____ MATERIAL PROVIDED

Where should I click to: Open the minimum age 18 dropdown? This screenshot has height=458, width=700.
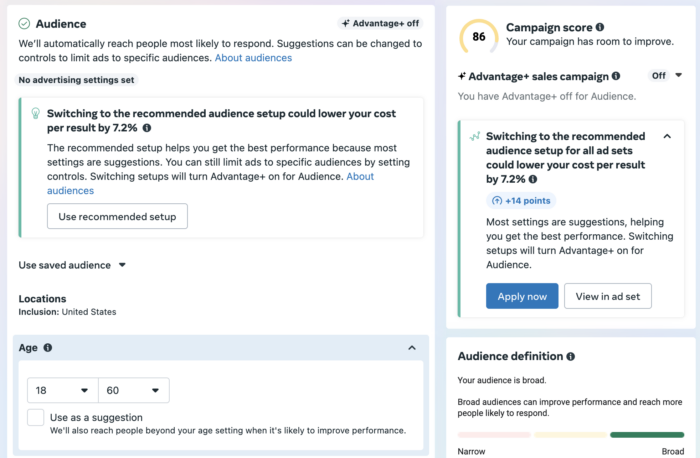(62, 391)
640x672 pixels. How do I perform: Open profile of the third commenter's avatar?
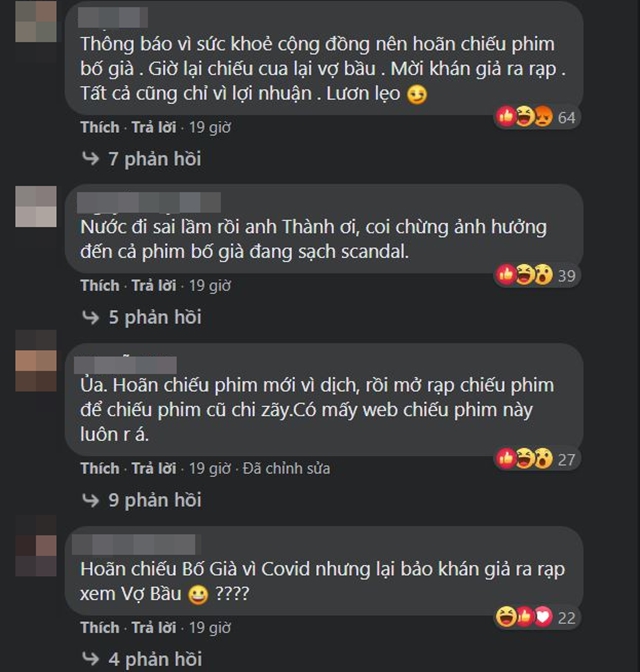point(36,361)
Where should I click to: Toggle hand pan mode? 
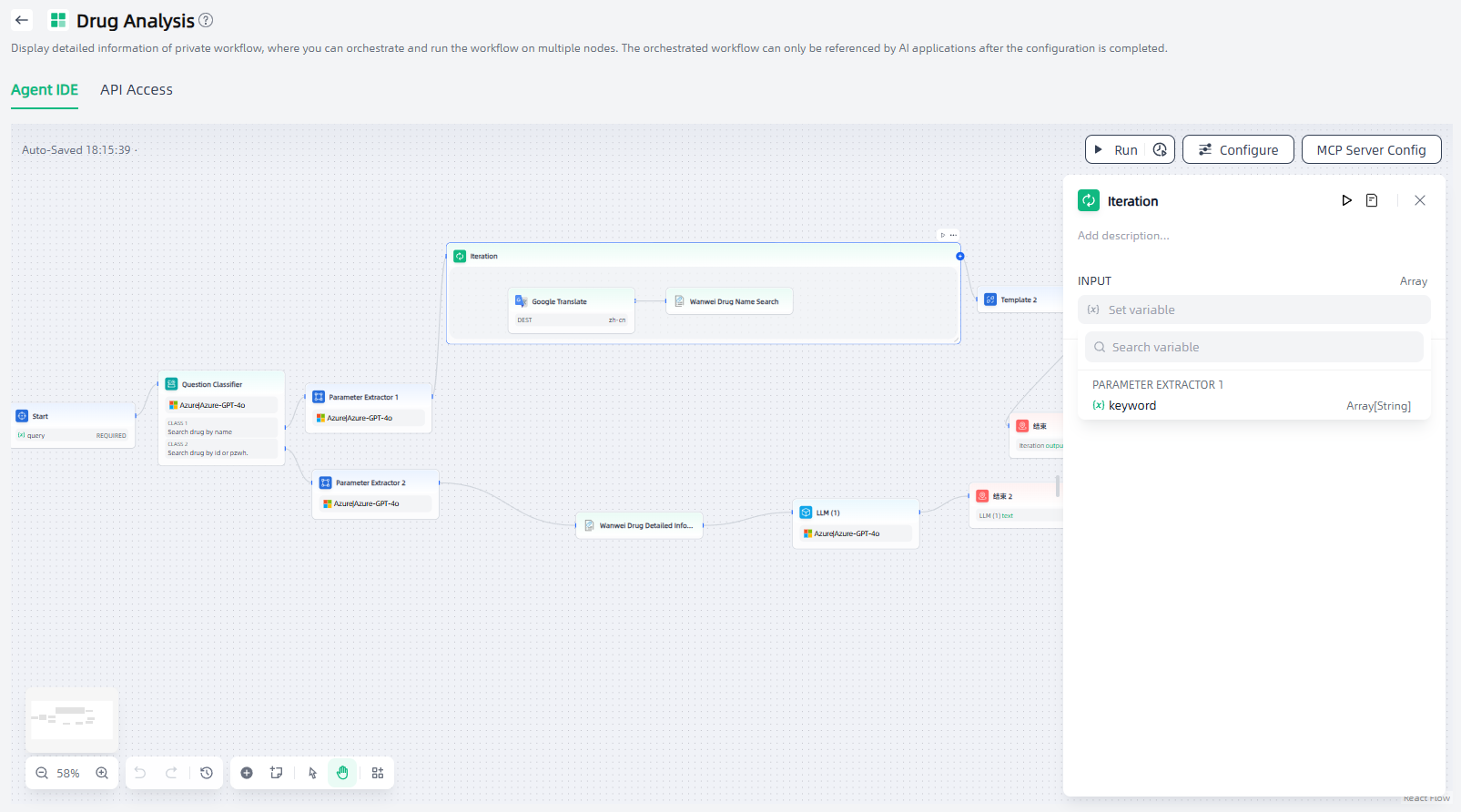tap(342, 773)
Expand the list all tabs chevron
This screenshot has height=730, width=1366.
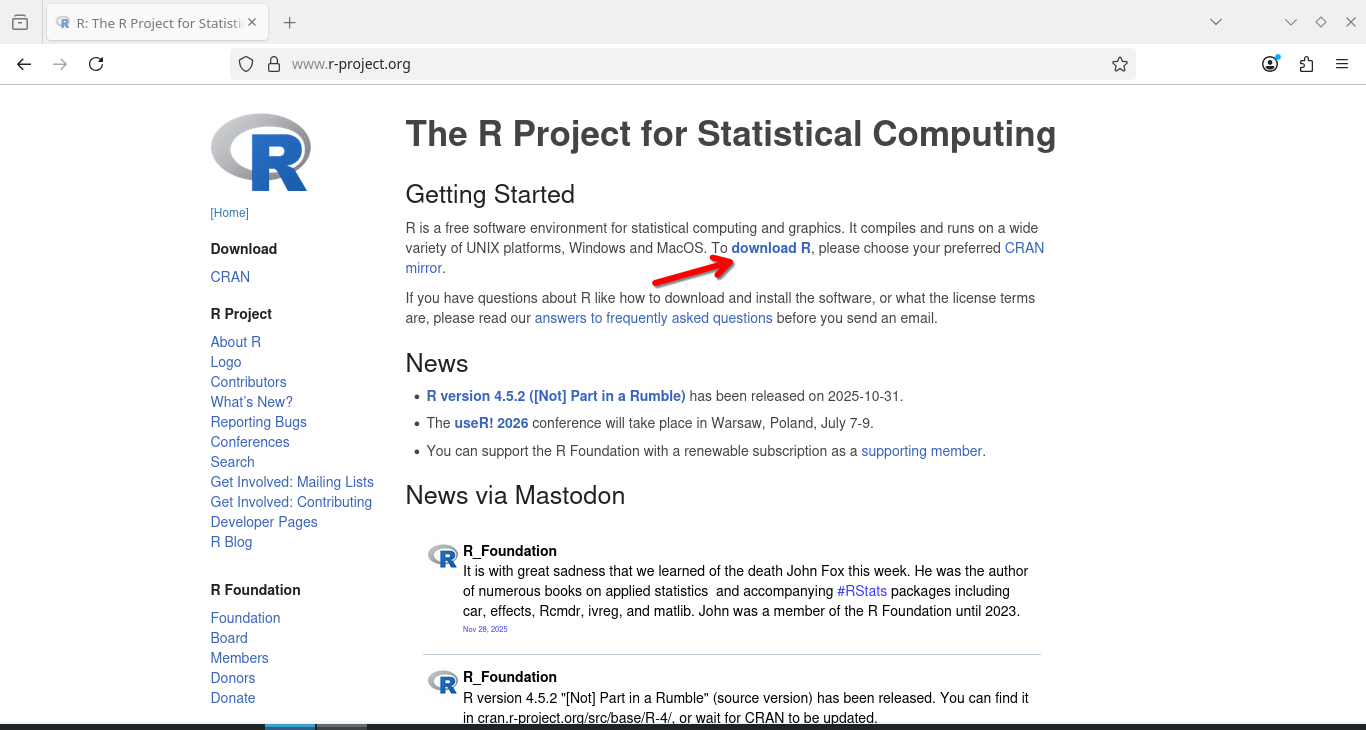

________
____ MATERIAL PROVIDED

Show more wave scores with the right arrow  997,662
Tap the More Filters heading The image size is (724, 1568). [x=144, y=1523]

________

→ WHAT YOU NEED TO DO
In the entries above, the lines between the one holding "Expand the list all tabs chevron" and the one holding "This screenshot has height=730, width=1366.", inclusive, are to be printed exactly as written, and those alone.

→ SOLVED EXERCISE
Expand the list all tabs chevron
This screenshot has height=730, width=1366.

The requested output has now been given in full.